RE: Holder17 Feb 2024 22:39
Hi Munichmann, I'm not dismissing him entirely, I do understand your reasoning, but you have to factor in that he didn't have much success with Jack1t nor Trench London of late. On the other hand, a revamped partnership with JD might be what Holder needs, who knows? I'm just not convinced it's what SuperDry needs, as SuperDry needs to move with the times, and that might mean younger blood, but only JD will know what he plans of course.
It's still confusing on likely bid price, as burgess-salmon give the impression of highest price over the last 12 months, which is a different scenario altogether, as this would be north of the £1 mark. Can PI-Winner help us here?

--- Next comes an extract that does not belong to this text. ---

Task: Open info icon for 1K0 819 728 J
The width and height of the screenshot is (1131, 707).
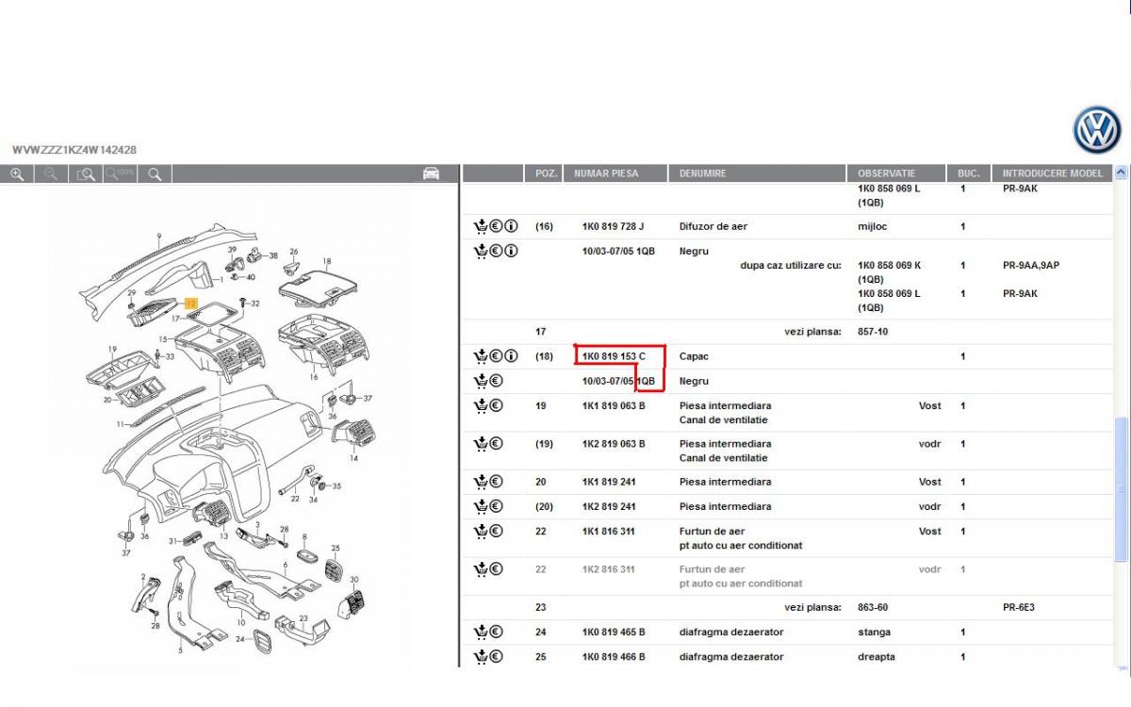Action: click(x=511, y=226)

"Requirement for a mandatory offer: Where a bidder is interested in shares carrying 30% or more of the target’s voting share rights, the bidder must make a mandatory offer in cash at no less than the highest price paid during the preceding 12 months (often referred to as a "Rule 9 offer"). Mandatory offers can only be conditional on the bidder receiving acceptances that, together with any shares already held or acquired during the offer, would give the bidder and its concert parties more than 50% of the voting rights. As such, bidders cannot rely on other conditions to protect themselves."
It clearly states there "no less than the highest price paid during the preceding 12 months (often referred to as a "Rule 9 offer"). " but on other sites it states the highest price paid of the person making the offer within the preceding 12 months, which would be a very different scenario, of around 79p.
Anyone any clue as to which it could possibly be taking everything in to consideration?